Royal Mail – the UK’s largest postal delivery provider – has confirmed members of its staff are set to take strike action.

In the lead-up to Christmas, a well-functioning mail service is essential to ensure young children get their presents in time, small business owners are able to receive seasonal stock and those employed are able to complete work to earn in what tends to be the most expensive time of the year.

The series of strikes will no doubt complicate the lives of many in the build up to the Christmas period.

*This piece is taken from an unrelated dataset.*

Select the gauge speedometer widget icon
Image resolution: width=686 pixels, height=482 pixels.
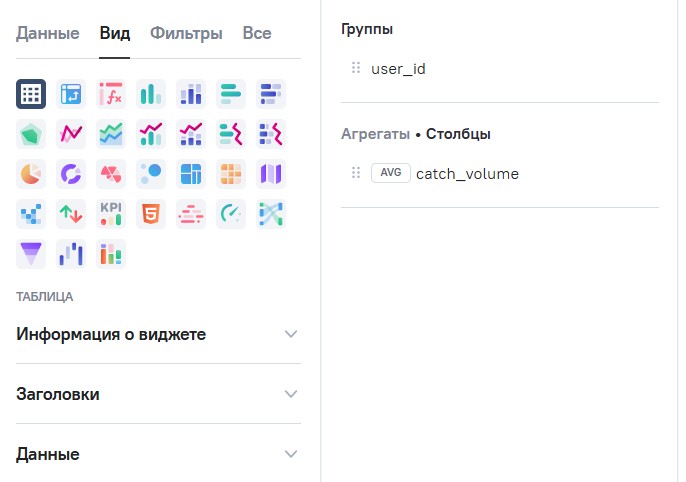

Even huge retailers are feeling the pinch as Royal Mail were dropped by electronic giants Curry’s in the past few days due to the situation regarding the strike action.

However this is just a fraction of the overarching issues bought forward by the cost of living crisis.

The actual dates of strike action are as follows:

  • Friday December 9

    From Wikimedia Commons
  • Sunday December 11
  • Wednesday December 14
  • Thursday December 15

The Royal Mail has confirmed contingency plans are in place which include:

  • Delivering as many Special Delivery and Tracked 24 parcels as possible.
  • Prioritising the delivery of COVID test kits and medical prescriptions where possible.

However no letters will be delivered and customers are urged to post any important mail or parcels to their nearest post box or Post Office as soon as possible to minimise the disruption.

Rail strikes are also going to be taking place over the next month as the biggest rail union in the country RMT announced planned action starting on Christmas Eve through to December 27.

With arguments over rate of pay and working conditions, commuters could have to find alternative solutions or cancel plans all together. As one commuter told MerseyNewsLive: “I had a school reunion and know there’s a train strike on that day so I can’t go anymore.”

As a result of the strikes, trains will be running on a much less frequent schedule – but this brings up another issue.

“There were hardly any trains on so it was really overcrowded and I’m pregnant with two little girls so it was chaotic and quite scary actually,” said another commuter.

Even those who are big supporters of rail unions expressed reservations, as this affected passenger expressed: “I’m a solid union man but this is going a bit too far now I think, it’s been upsetting the public.”

Unfortunately no one will seem to be better off over the next month as workers are campaigning for fairer pay in order to look after families, while the overall effect is that many others might not be able to visit families all together.